WORK ITEM: Set down nothing but the lines from the one containing "registration (57, 731)" to the final line of the material, exactly as written, and drop the pictures.
(RECORDS TO PROCESS Opens)
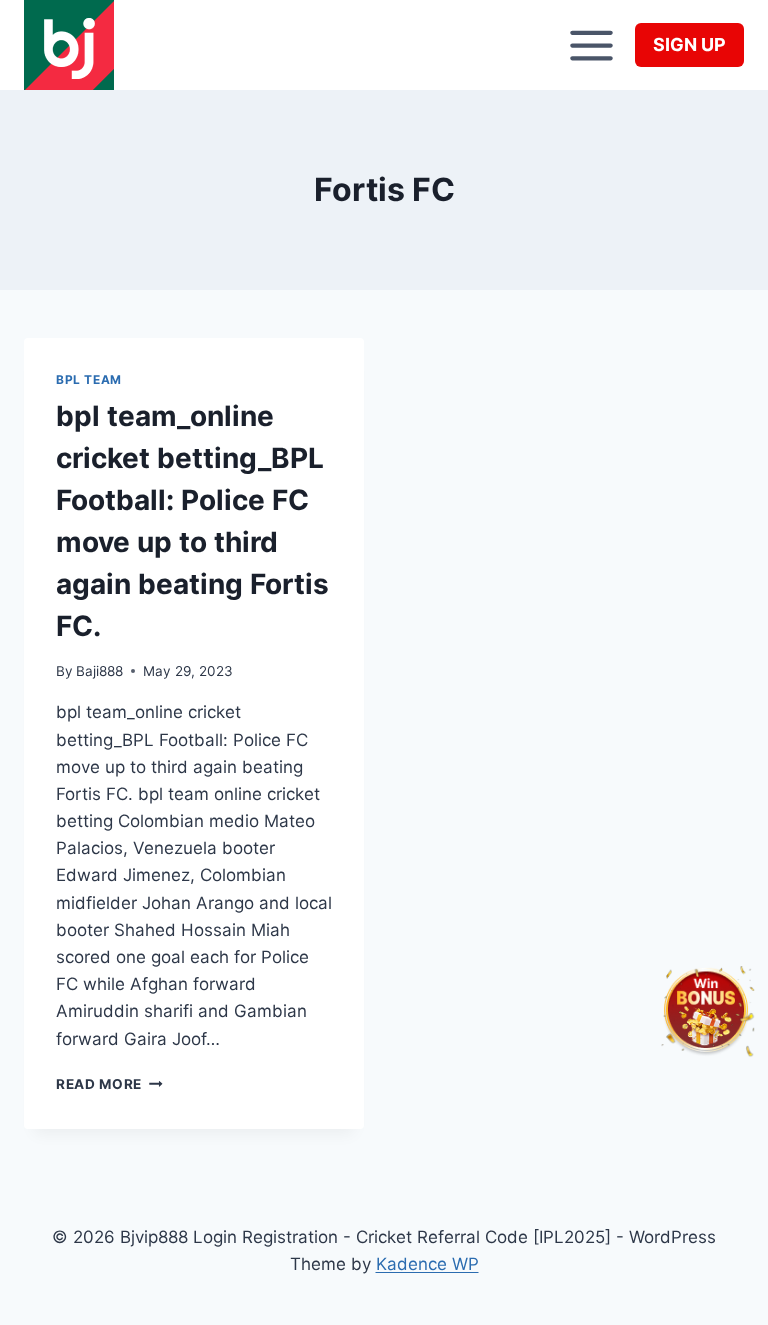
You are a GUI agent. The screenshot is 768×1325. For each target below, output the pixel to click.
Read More (109, 1084)
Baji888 (99, 671)
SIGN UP (689, 44)
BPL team (89, 379)
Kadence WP (427, 1264)
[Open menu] (591, 45)
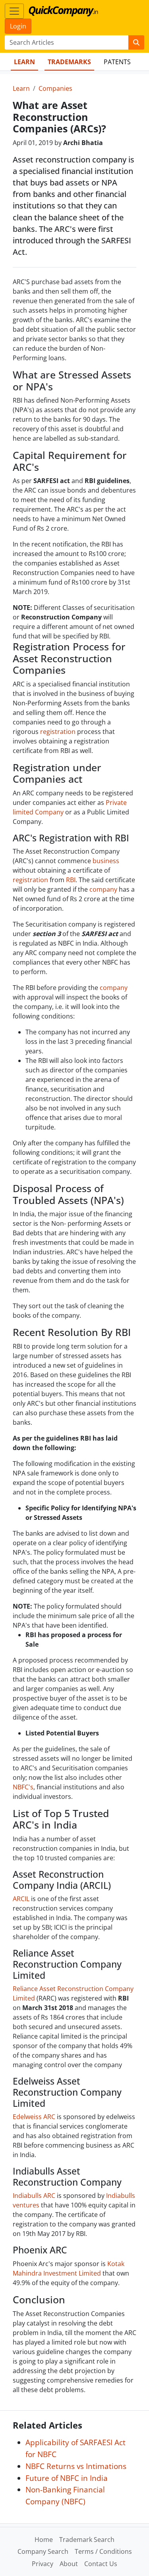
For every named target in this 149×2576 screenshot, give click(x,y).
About (69, 2563)
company (103, 889)
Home (44, 2539)
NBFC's (23, 1787)
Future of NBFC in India (66, 2478)
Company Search (42, 2551)
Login (18, 26)
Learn (24, 61)
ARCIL (21, 1898)
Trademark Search (86, 2539)
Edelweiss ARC (35, 2116)
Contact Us (100, 2563)
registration (57, 731)
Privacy (42, 2563)
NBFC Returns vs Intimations (75, 2466)
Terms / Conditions (103, 2551)
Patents (117, 61)
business (106, 860)
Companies (55, 88)
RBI (70, 879)
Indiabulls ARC (34, 2195)
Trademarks (69, 61)
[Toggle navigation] (14, 11)
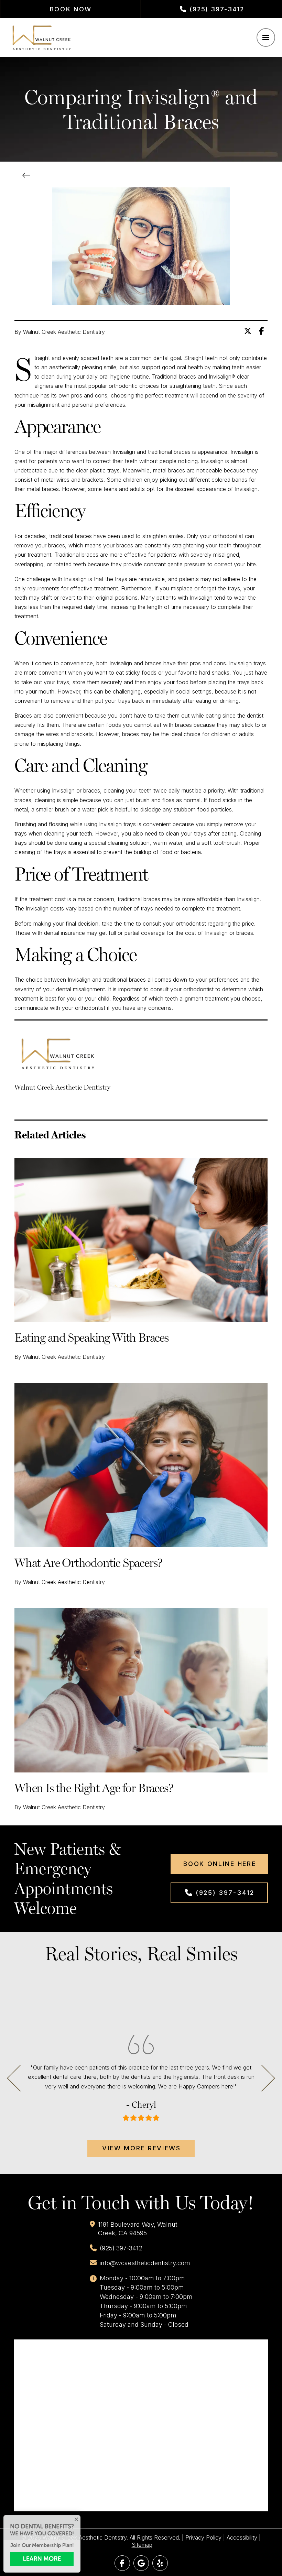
(RECORDS TO PROCESS Closes)
EXERCISE OUTPUT:
registration (57, 731)
Privacy (42, 2563)
NBFC Returns vs Intimations (75, 2466)
Terms / Conditions (103, 2551)
Patents (117, 61)
business (106, 860)
Companies (55, 88)
RBI (70, 879)
Indiabulls ARC (34, 2195)
Trademarks (69, 61)
[Toggle navigation] (14, 11)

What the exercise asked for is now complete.